2.6

340 25 4
                                    


28. Bölüm

''Kimsesizim ben. Çocuk olmaya geç kalmış, büyümek için erkenden yaşlanmış kız.

İlgiye muhtaç bir kızım ben, delicesine sevilmek isteyen ve delirmişcesine seven.''

Kaybediyorum, evet kaybettim. Yavaş yavaş, sarılmaya alıştığın insanı kaybedince kollarım acıdı. Sevmeye alıştığım insanı kaybedince kalbim, öpmeye alıştığım insanı kaybedince dudaklarım ve bakmaya alıştığım insanı kaybedince gözlerim acıdı.

Çok acıdı, öpmek, sevmek, sarılmak tekrarlanabilen şeylerdir. Ama bakmak, gözlerim kör olsaydı da bir daha göremeseydim. Ancak kara toprak onu almasaydı...

Ben kimsesiz bir kızım, siz okuyanlar ve okumamayı tercih edip atlayanlar. Ben kimsesiz bir kız çocuğuydum. Ne bir arkadaşım oldu, tutunabileceğim. Ne ailem.. O kadar yalnızdım ki ölüyordum, yavaş yavaş ölüyordum.

Çığlıklarım dilimin altında yuvarlanarak mideme dolarken, ben ölüyordum. Yalnızlıktan öldünüz mü siz hiç?

Yalnızlık sizi pençeleri arasına alıp parçalarken, etrafınız da onlarca insan oldu mu?

Bir çok tanıdığım vardı, bir sürü hemde. Ama kimse sevmedi beni. Hiç kimse..

Bu ne kadar acıtır ki insanın canını, insan çıkar insanlığından. Ne kadar zoruna gider ki insanın, vicdanı kaybolur ortalıktan?

Soruyorum size, siz sevildiniz mi?

Ben hiç sevilmedim. Nasıl bir his bilmiyorum, kendimi o kadar yalnız ve çaresiz hissediyorum ki... Bu siktiri boktan hayatta kimsenin kaybetmekten korktuğu o kişi olamadım ben.

Ben sadece bendim. Ürkütücü kız, bana böyle demekte haklılardı. İnsanlar yanıma yaklaştığın da sadece canımı yakıp gidiyorlardı. Çocukluğuma geri dönmek isterdim demeyeceğim. Çocukluğum olmadı ki benim. Sürekli sorun sürekli kavga sürekli sürekli...

Çocukluğunu anlat deseler, bağırırım. Ya da vururum.

''Bak çocukluğum bu benim!'' diyerek bir tokat indiririm karşımdakine ''Bundan ibaretim ben.''

Korkuyorum, deli gibi. Deliriyorum tıpkı bir korkak misali.

Ve ölüyorum siz okuyan insanlar ve okumaya tenezzül etmeyerek pas geçenler.

Ölüyorum ben. O kadar gencim ki ölmek için, baharın ilk haftası solar mı çiçekler? Açmam gerekirken benim, sararmış yapraklarım, kaderin koca elleri arasın da parça parça oluyor.

Babamı çok sevdiğimden ve ona benzediğimden sürekli peşinde dolaşırdım.

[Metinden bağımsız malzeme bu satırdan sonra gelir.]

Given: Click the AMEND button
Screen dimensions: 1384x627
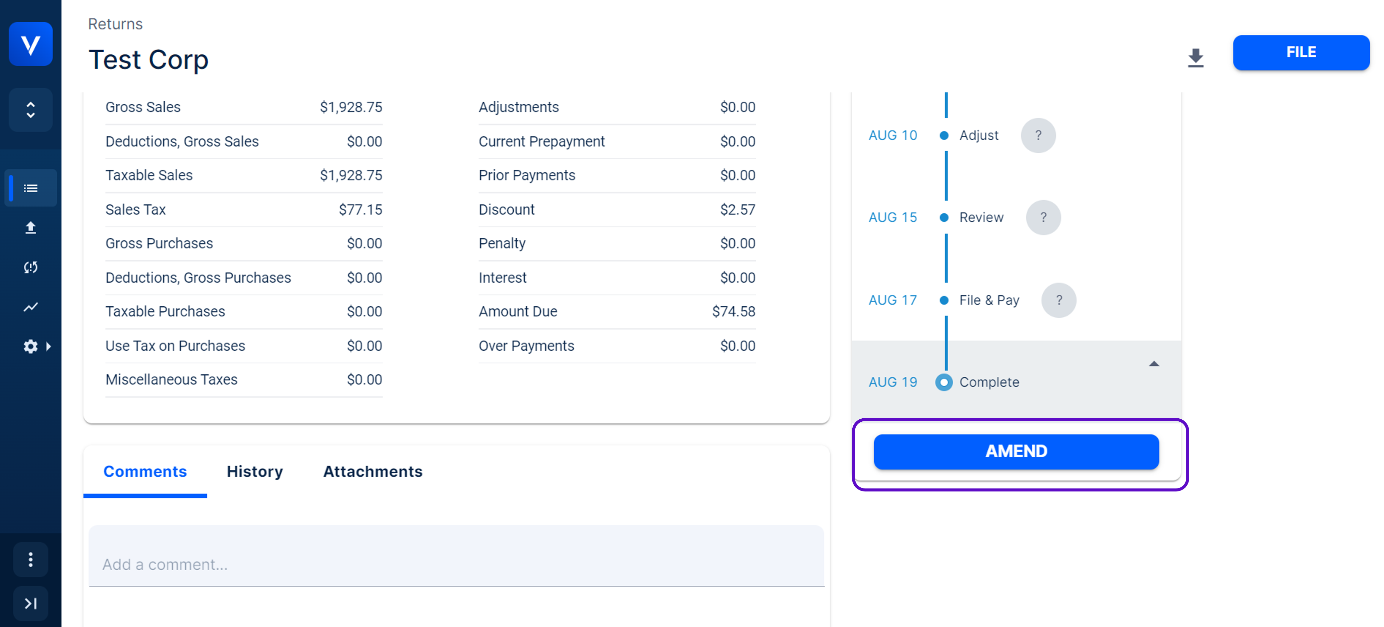Looking at the screenshot, I should [x=1016, y=452].
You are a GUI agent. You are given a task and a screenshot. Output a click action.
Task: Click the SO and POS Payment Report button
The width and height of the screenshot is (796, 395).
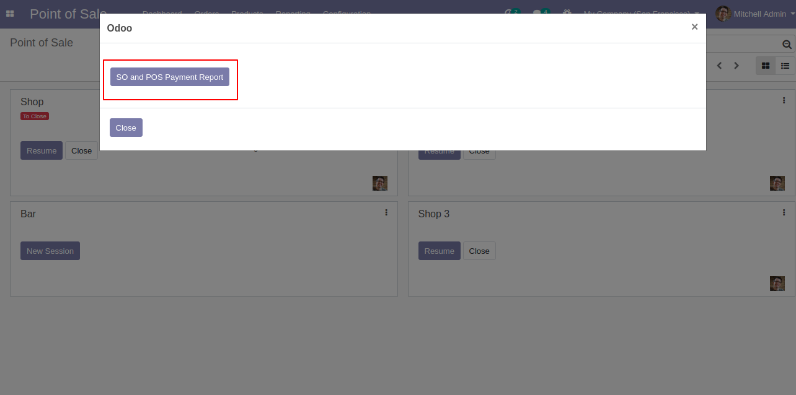click(x=170, y=77)
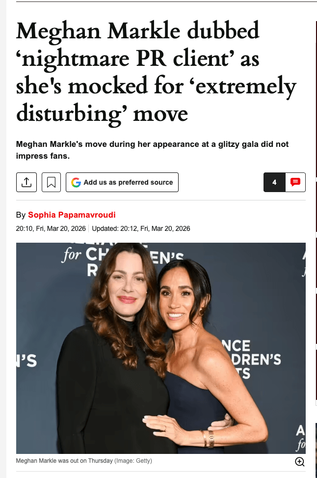The height and width of the screenshot is (478, 317).
Task: Click the subheadline about the glitzy gala
Action: click(x=152, y=150)
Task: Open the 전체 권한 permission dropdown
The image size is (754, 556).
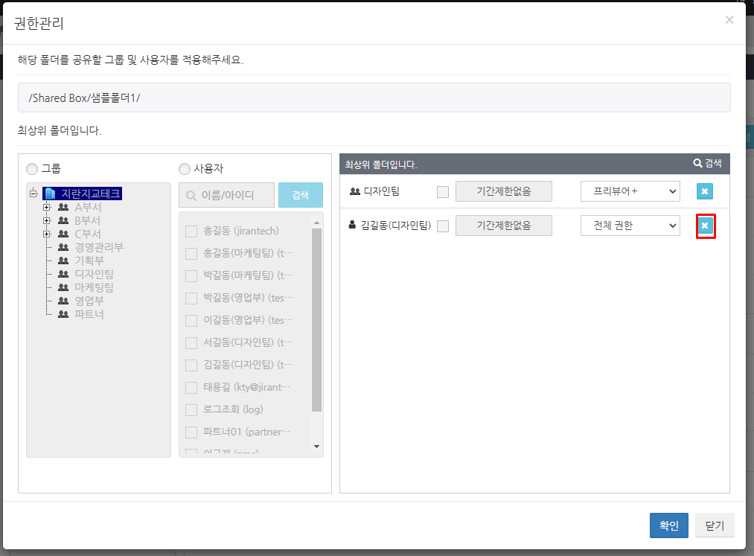Action: pyautogui.click(x=630, y=226)
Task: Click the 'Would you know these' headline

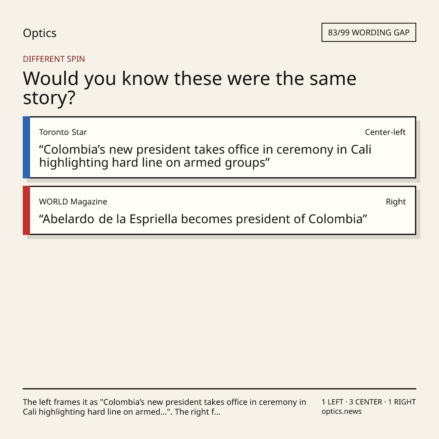Action: pos(189,88)
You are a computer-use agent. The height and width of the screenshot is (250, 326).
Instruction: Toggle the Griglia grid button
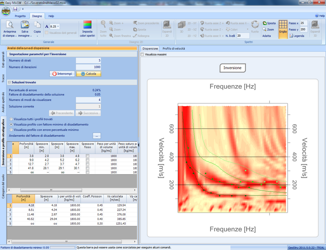click(283, 29)
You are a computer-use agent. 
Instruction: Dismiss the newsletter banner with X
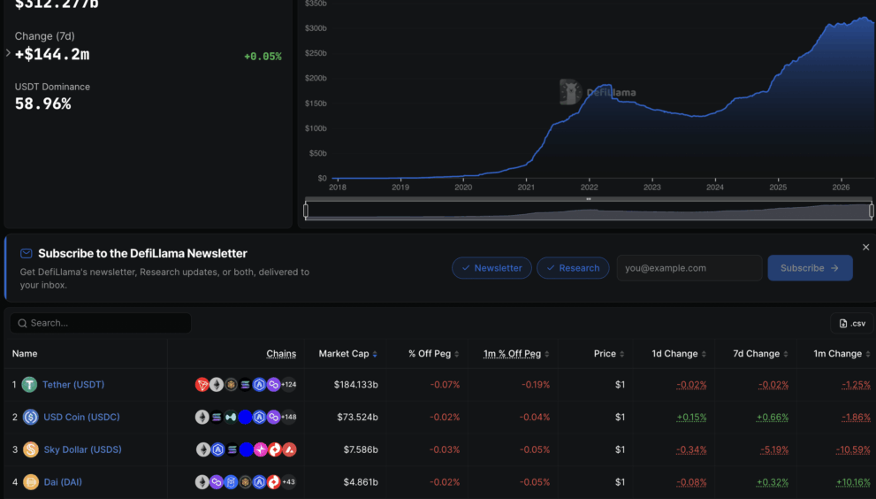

Sevgililerine yaranmaya çalışırdım beni sevsinler de babamı benden almasınlar diye, çocukluk işte.r. Bir hata sonucu bir oğlu oldu babamın yabancı bir kadından.

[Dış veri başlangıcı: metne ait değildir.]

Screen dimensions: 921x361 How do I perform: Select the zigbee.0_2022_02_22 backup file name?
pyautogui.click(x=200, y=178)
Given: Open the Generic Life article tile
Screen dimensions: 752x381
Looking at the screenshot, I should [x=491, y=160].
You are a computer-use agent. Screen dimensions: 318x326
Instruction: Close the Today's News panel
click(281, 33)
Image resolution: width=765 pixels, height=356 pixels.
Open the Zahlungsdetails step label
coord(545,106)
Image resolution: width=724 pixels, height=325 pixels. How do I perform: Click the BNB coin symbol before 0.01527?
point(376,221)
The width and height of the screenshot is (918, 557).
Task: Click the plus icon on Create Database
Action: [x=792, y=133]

Çocuktum ya, kardeş kardeş.. Evde de annem bana kalleş kalleş... Komik.

Annemin beni sevdiğine hiç inanmadım, hiç sevmedi beni. Sırf babamı seviyorum diye nefret etti benden. Aptal bir kadındı benim annem. O kadar aptaldı ki, deliriyordu. Ve delirdiğin de bizi de delirtti.

Stefan, benim baba tarafından öz kardeşim olan bu çocuk.. Babam annesini şutladıktan sonra öz oğlu olduğu için ilgilenmişti.

Çok sık görüşmezdik ama çok cana yakın davranırdı bana, ben de babam için karşılık verirdim. Gene de babam hep onu severdi. O babamın göz bebeği oldu, onun saçıyla oynadı.. Onu havuza götürdü onunla top oynadı.